Officer Frank Ankenbauer, a four-year veteran, was
the first officer on the scene. He was followed closely by then-Captain
of Detectives "Bart" Collins and four detectives: John Collins,
Charles Murry (who in 1933 had captured Officer John Buck's killer),
George Cannell (later to become Assistant Chief of Police), and
E. Dale McCay. The investigation was thorough, but there was little
to indicate who the murderer was. The meager information was nevertheless
broadcast statewide, with nearly instantaneous results.
Approximately 18 hours later, shortly after midnight
on November 16, Clifford Denham was playing lowball in an Emeryville
card parlor. The dealer became suspicious when the seedy-looking
character unrolled a thick wad of bills. When he noted that all
the bills were neatly punched with what looked like a bullet hole,
the dealer's suspicions were heightened sufficiently to call the
police .
The Emeryville police "Ordered Denham to cash in
his chips" and took the man outside for questioning. Searching
his car they found a bloodstained sweatshirt, undershirt and an
Army fatigue jacket. They also found a loaded automatic pistol
and more bullet-punctured money. In the jacket pocket was the souvenir
slug that Denham had picked up at the scene.
Denham was then taken to the police station and
strip-searched. At that time the officers discovered he was wounded
and began to tie the circumstances together with the recently received
San Jose teletype. While Denham was taken to a local hospital for
treatment, San Jose police were notified, and John Collins and
Charles Murry hurried to the tiny East Bay city of Emeryville.
Denham at first denied any knowledge of the Covalesk
killing, but when confronted with the evidence at hand, he confessed.
He insisted, however, that Covalesk had fired first - a claim that
was quickly disproved. Denham was returned to San Jose at 1 1:00
p.m. that evening and charged with murder.
But Denham did not remain long in San Jose.

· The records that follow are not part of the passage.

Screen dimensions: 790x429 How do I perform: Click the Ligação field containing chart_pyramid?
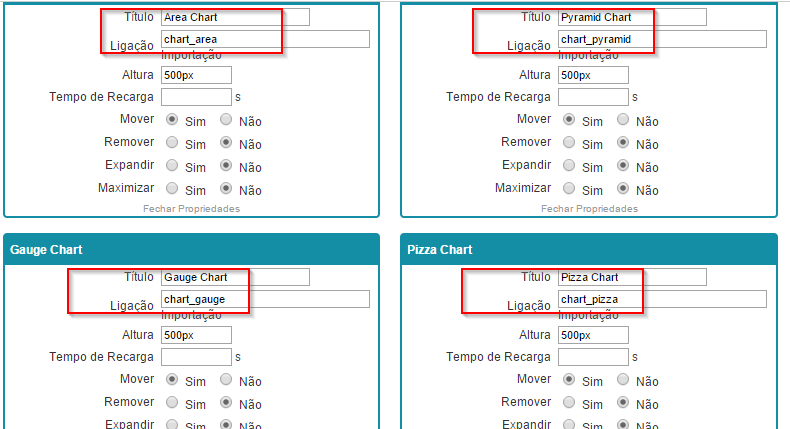pyautogui.click(x=662, y=39)
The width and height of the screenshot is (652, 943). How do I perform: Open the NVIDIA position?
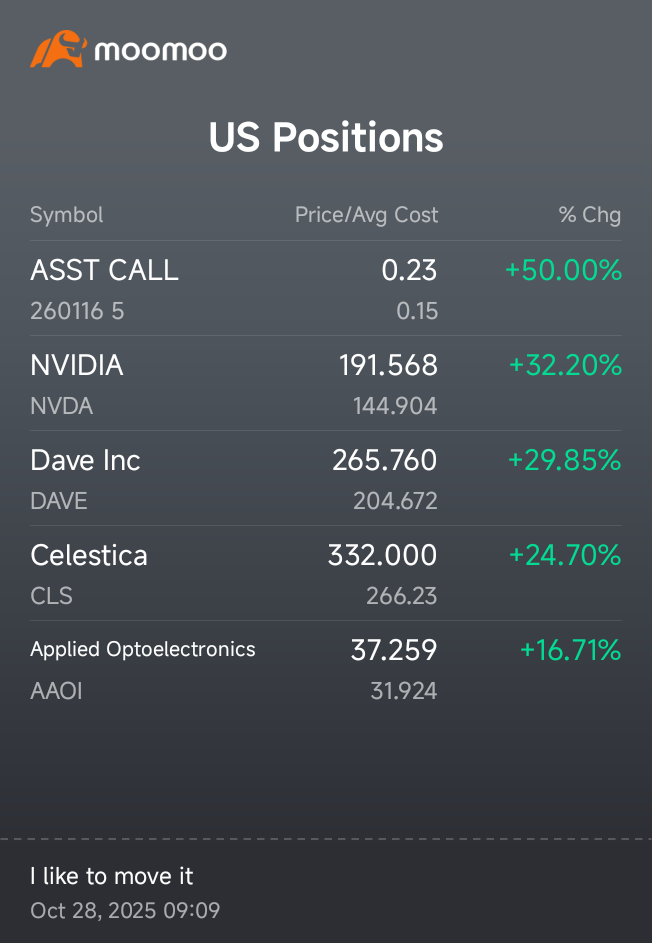[326, 384]
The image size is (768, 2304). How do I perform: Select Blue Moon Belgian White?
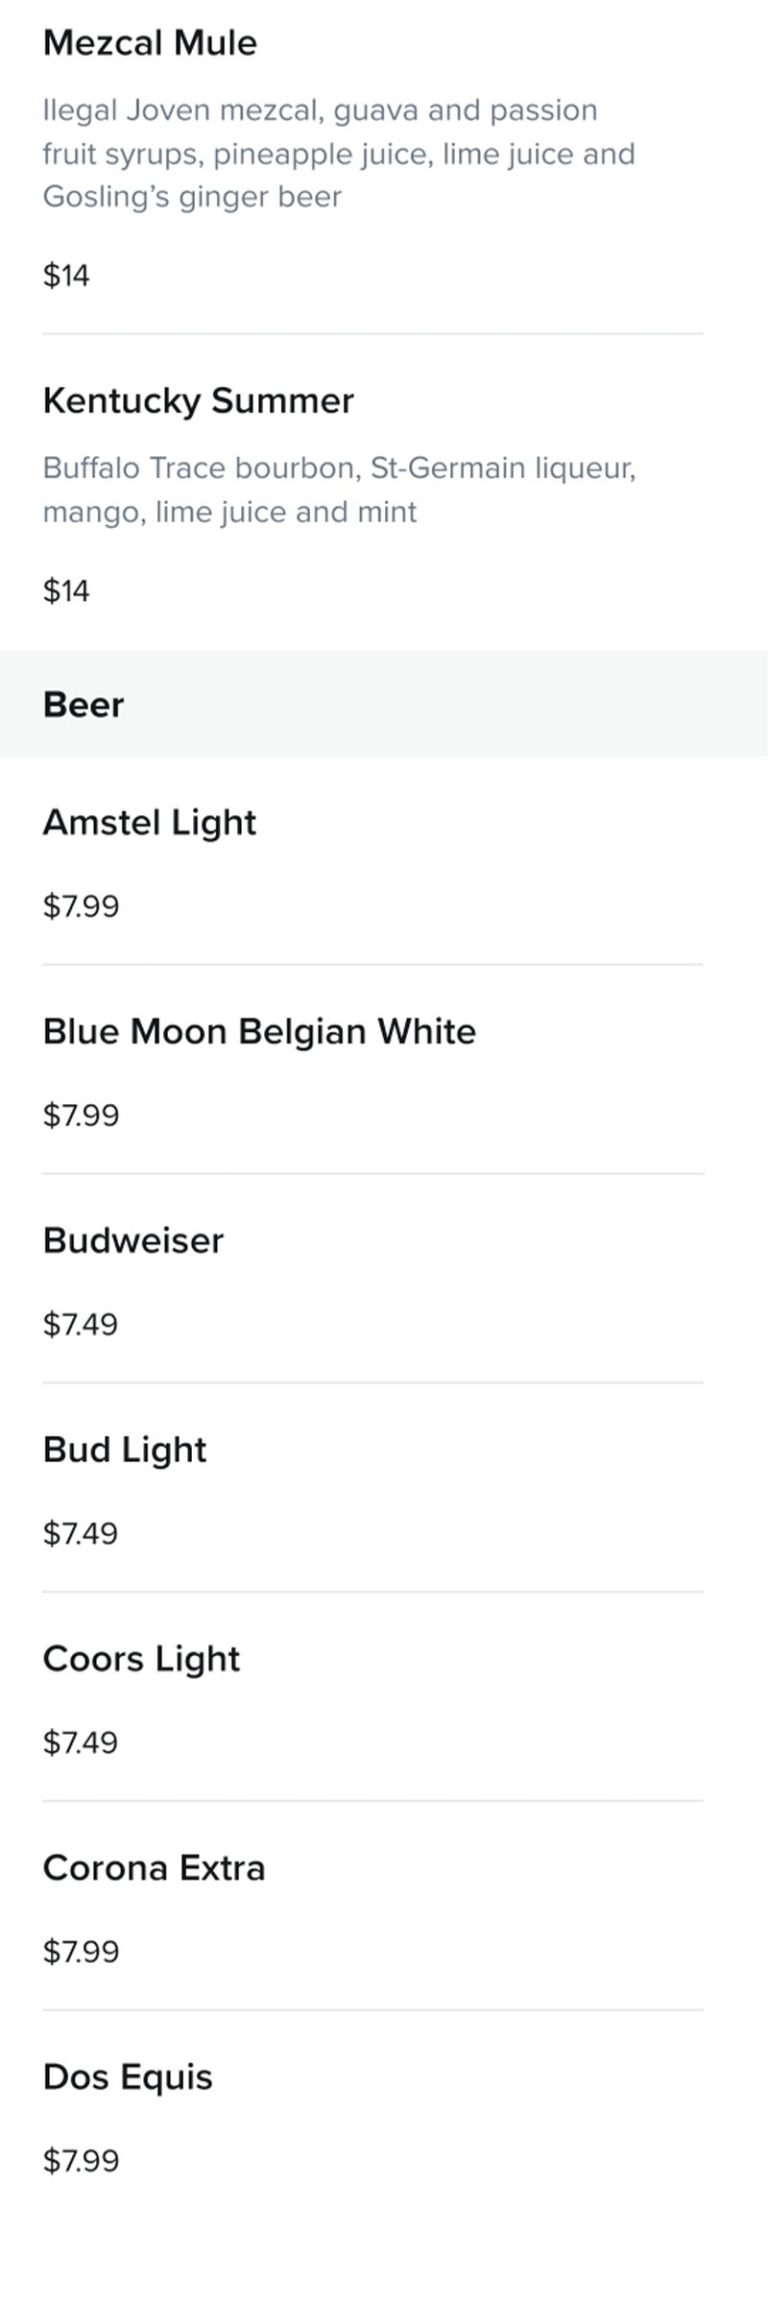pyautogui.click(x=259, y=1032)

The
specter of the 1933 lynching at St. James Park shimmered menacingly
and the killer was secretly moved to San Quentin to await trial.
It was several days before the press learned of Denham's whereabouts,
and in the meantime the San Jose Mercury said:
Covalesk was a popular man. He had many friends
inside and outside the Police Department. The brutal murder
has aroused them, but they must not let their anger get
the best of their judgment and their duty as American
citizens. All too close even now are the memories of events
of November 1933. That must not happen again. The law
must be permitted to take its way - a way in this instance
which points surely and directly to the death penalty
While Denham was awaiting trial, the people of San
Jose paid their final tribute to Officer John J. Covalesk. One
hundred officers, city officials and the officer's family attended
the services at St. Patrick's Church. Covalesk's body was flown
home to Lawrence, Massachusetts, that afternoon.

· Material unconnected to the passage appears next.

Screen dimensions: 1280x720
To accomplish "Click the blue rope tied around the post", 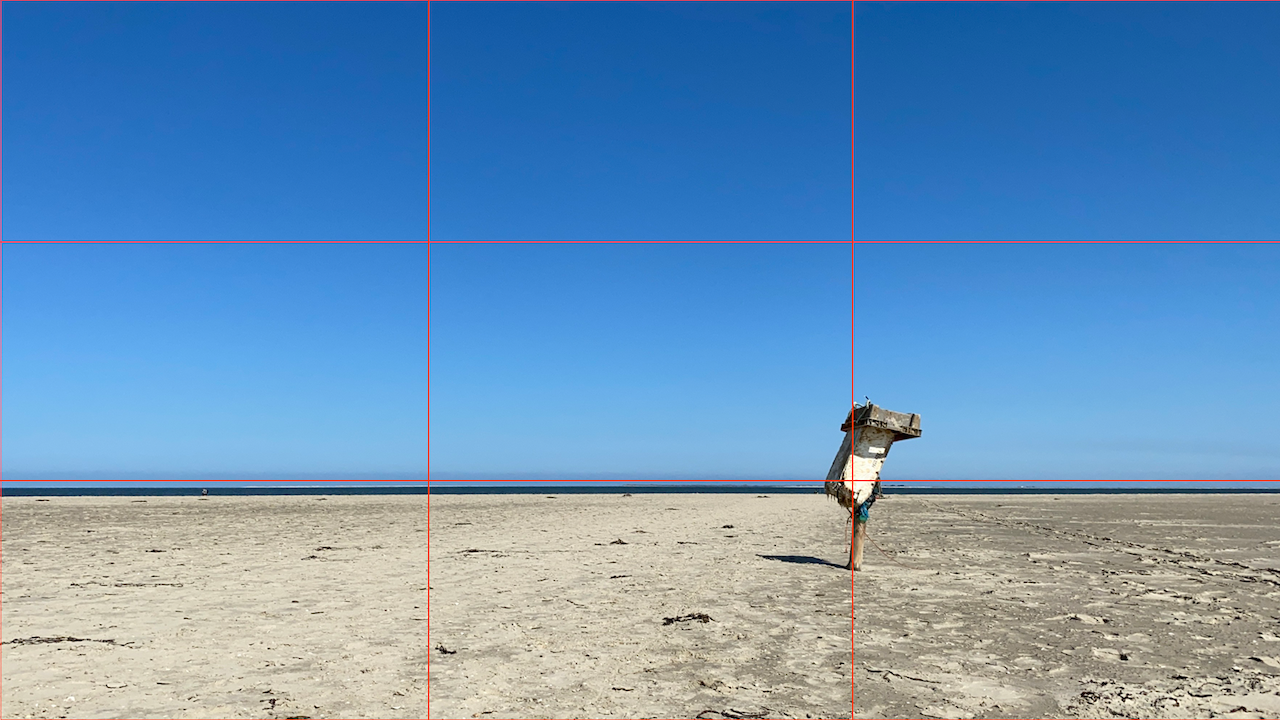I will (x=862, y=510).
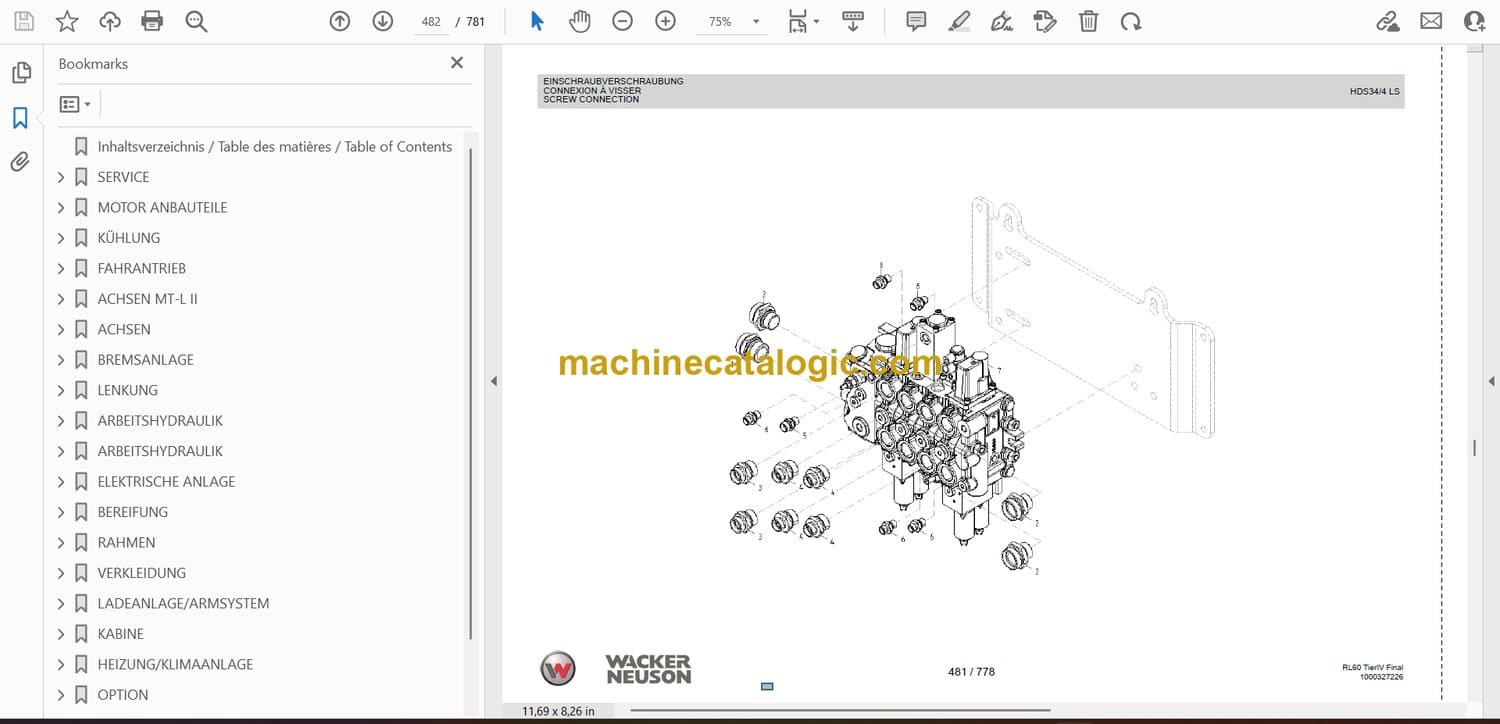The image size is (1500, 724).
Task: Open the Attachments paperclip panel
Action: click(20, 162)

The citizens of San Jose, supported by the San
Jose Mercury, contributed heavily to Covalesk's widow, Anita.
The woman, who was due to have her first child in a few days,
received over $5,000 in contributions - an amount nearly equal
to a patrolman's pay for two years. She was also promised pre-
and post-natal care, as well as hospitalization at no cost.
Clifford Denham was prosecuted by Santa Clara County
District Attorney Napoleon "Nate" Menard. Coincidentally, Menard
was the same man who had defended Joseph Matlock - Officer John
Buck's killer - in 1933.
. Denham was found guilty of murder, but the jury
was apparently moved by the young man's youth and the daily presence
in court of his weeping wife and three small children. Denham was
sentenced to life imprisonment. Eleven years later he was released
on parole.
John Covalesk's death forcefully validated the axiom
that caution is the better part of valor. There remains, however,
one bit of tragic irony: the bullets Covalesk fired at his killer
were wadcutters.
Ed. - For those readers unfamiliar with the
term "wadcutters," they are relatively inexpensive, low-power,
flat-nosed bullets used primarily for target practice.